Exercise aim -
Reproduce only the top of the records, down to and including the line containing "You are a computer-use".

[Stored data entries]
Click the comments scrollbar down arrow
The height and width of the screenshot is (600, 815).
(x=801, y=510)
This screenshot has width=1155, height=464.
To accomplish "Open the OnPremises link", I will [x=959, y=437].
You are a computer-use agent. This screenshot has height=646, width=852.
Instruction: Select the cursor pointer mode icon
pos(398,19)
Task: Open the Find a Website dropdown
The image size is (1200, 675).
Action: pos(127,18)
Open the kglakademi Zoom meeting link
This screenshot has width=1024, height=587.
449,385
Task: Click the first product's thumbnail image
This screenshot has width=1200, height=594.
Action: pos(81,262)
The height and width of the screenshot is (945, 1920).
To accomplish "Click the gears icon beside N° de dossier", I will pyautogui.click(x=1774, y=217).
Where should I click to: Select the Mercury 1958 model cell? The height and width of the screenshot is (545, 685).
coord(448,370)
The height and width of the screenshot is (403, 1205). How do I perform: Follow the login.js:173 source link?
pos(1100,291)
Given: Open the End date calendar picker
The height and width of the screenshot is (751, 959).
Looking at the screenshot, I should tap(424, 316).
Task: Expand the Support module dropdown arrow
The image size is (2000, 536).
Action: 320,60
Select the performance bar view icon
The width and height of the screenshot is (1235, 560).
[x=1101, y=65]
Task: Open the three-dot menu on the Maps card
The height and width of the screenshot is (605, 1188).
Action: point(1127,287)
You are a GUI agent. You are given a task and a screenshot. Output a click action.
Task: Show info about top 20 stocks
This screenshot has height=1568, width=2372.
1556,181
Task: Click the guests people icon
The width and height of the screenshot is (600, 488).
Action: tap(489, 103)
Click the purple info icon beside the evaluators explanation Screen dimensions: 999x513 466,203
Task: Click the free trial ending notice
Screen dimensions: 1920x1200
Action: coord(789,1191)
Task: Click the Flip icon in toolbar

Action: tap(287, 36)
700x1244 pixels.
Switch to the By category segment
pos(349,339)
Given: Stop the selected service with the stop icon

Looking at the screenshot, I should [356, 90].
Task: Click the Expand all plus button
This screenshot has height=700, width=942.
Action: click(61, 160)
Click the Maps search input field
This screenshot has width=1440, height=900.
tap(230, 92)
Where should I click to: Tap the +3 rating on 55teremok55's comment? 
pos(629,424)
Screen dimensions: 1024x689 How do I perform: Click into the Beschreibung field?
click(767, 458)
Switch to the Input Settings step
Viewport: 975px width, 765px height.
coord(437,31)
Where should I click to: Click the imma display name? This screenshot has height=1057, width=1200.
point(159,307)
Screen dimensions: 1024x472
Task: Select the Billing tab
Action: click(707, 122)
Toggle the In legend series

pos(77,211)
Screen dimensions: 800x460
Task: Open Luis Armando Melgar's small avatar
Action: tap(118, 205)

Response to this task -
Click the comments scrollbar down arrow
The height and width of the screenshot is (600, 815).
(x=801, y=510)
This screenshot has width=1155, height=464.
To accomplish "Open the OnPremises link", I will [x=959, y=437].
You are a computer-use agent. This screenshot has height=646, width=852.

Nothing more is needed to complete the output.